‘Game-changing’ office concept launches in London

5 September 2017 | By James Kenny

The £76m White Collar Factory has been officially launched and is aiming to be a game changer in London’s office market.

Designed by architect Allford Hall Monaghan Morris (AHMM) for contractor Multiplex, the building overlooks Silicon Roundabout in Old Street, London.

The low-cost, low-energy and low-carbon building offers an innovative user-focused design approach that could become a blueprint for future workplace design.

White Collar Factory is a complex of six buildings at Old Street Yard, which includes offices, studios, incubator space, restaurants and apartments, set around a new area of public realm, with a 16-storey tower topped by a 150m rooftop running track.

The scheme is located next to Old Street’s Silicon Roundabout

The 27,200 sq m mixed-use development is the culmination of an eight-year research project led by AHMM director Simon Allford and Simon Silver and Paul Williams, directors of developer Derwent London, working in collaboration with engineering firms AKT II and Arup. 

The research analysed why 19th century warehouses and factory buildings have enjoyed such longevity, and how these structures could inform and inspire a sustainable development.

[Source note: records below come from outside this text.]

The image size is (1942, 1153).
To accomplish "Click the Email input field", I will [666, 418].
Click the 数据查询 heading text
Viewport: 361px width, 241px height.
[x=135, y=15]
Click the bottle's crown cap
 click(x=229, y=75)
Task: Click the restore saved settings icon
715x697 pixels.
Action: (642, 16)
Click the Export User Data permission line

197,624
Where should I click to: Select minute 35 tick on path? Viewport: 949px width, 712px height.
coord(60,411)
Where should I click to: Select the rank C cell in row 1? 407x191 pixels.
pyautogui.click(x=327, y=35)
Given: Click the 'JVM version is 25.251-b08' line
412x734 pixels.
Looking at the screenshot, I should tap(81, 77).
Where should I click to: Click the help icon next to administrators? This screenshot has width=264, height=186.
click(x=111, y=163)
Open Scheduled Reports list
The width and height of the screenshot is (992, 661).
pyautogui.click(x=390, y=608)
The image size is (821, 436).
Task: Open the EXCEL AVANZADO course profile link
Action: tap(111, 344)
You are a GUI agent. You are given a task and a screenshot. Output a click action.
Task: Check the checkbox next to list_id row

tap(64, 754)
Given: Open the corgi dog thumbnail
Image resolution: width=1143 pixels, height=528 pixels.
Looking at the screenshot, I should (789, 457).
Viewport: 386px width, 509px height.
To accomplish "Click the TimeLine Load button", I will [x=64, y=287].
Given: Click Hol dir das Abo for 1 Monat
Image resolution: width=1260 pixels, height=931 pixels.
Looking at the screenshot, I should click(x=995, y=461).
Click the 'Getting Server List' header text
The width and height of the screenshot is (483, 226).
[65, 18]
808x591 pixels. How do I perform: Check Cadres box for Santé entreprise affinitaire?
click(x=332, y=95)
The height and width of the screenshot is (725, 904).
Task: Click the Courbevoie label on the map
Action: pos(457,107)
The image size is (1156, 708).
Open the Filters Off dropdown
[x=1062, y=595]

The overall concept of the 16-storey building centres on tried and tested environmental principles: large open floors and tall ceilings for flexibility and good daylight; an exposed concrete structure for thermal mass; and natural ventilation to reduce energy consumption.

Central to achieving a better indoor air quality is the skin of the building itself. It is wrapped in a facade where shading, glazing, openings, and insulation are tailored to respond to each elevation’s orientation to the sun, which means each facade is designed differently.

Large open floors and tall ceilings offer flexibility and good daylight

AHMM drew inspiration for the new build tower from the work of French designer Jean Prouvé, whose design ethos was led by logic, balance and purity.

Designed to achieve more with less, the pragmatic, hard-working design of the tower is guided by the principles that nothing needs to be added, nothing can be taken away, and every element performs one or more function.

Simon Silver, director, Derwent London, said: “We are delighted to launch White Collar Factory – our most progressive project to date. It is the culmination of years of thought, research, design development and collaboration with our design team to produce a new type of sustainable workplace for London.

“Now 87% prelet with most of the remaining space under offer, it is proof of London‘s demand for innovation.”

Key White Collar Factory tenants include The Office Group, Adobe and Capital One and a number of new restaurant concepts will be opening from late 2017.